Et la mafia le crie partout et le petit peuple, enfoncé dans sa misère journalière et son aveuglement plein espoirs de jours meilleurs, hochent de la tete ou se taisent pour ne pas se mettre les boss locaux sur le dos "dès es que tu seras rentré chez toi au paradis".
- Tu vois nous avons crée chez nous l’étape ultime de la mal-gouvernance : c'est l'anti-gouvernance !
Et cette machine tient ce pays d'une main de fer qui ne permettra jamais de faire un processus VJR comme tu le souhaites.
Tout au plus une mascarade telle que celle développée et pilotée actuellement par la même mafia pour trainer la majorite a dire "bon c'est fait, on balaie tout sur le tapis et le bizness continue".
C'est ou je suis d'accord avec Ourouro sur le ridicule de faire ce processus dans un tel contexte ou tout est mis en œuvre pour pousser les victimes de ce même Etat au silence et a la résilience forcée - leur "tous victimes, tous bourreaux".

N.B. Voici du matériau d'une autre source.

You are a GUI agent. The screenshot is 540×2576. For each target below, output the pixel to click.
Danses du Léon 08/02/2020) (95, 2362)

Tu vois mon frère, 80% de ceux qui liront ceci diront tout simplement "c'est encore ce diaspo qui n'est jamais positif et se plaint tout le temps" et nos propositions retourneront toujours dans ce contexte dans les tiroirs de la république mafieuse.
- Franchement je plains tous ceux qui n'ont pas la chance comme moi de prendre un avion quand je le veux pour aller recharger mes batteries quelque part au XXIe siècle avant de revenir plonger quelques mois dans ce trou si bien structuré et voulu par une minorité agissante qui a droit de vie et de mort sur 98% de notre population...
http://mosaiqueguinee.com/2016/02/26/un-membre-de-la-cellule-de-communication-de-bah-oury-quitte-le-navire-pourquoi-jai-pris-ma-distance-de-bah-oury-ex-vice-president-de-lufdg-declaration/
C'est éloquent comme constat Dr Diakité.Tout le monde dit la même chose en longueur de journée comme bilan catastrophique de la Guinée.Notre Professeur de la Sorbonne Alpha Condè "suscitait" beaucoup d'espoir en 2010.Mais,voilà le résultat chaotique d'1 coup Kao et le bordel total dans tous les sens du terme.Les caisses de l'état sont vides,mais,on ne dit jamais,qui les a vidé.En plus,on a une obligation de FMI comme protocole de décaissement de l'emprunt à respecter de notre fonds de roulement pour pouvoir payer nos employés guinéens:quelle honte de notre souveraineté nationale...
Enfin,le bon diagnostic a déjà été fait en Guinée,mais,c'est l'application du traitement adéquat qui fait défaut,parce que;c'est un Dialogue de sourds-muets entre le Pouvoir et l'Opposition.Même l'accord signé le 20 août dernier est difficile à appliquer(violation);malgré l'existence d'un Comité de suivi.Aucune sanction et aucun respect de nos lois constitutionnelles.
Finalement,tout ce qui reste à la Guinée comme solution,c'est l'insurrection populaire.Car,seul le peuple qui est souverain et continu de souffrir.Point.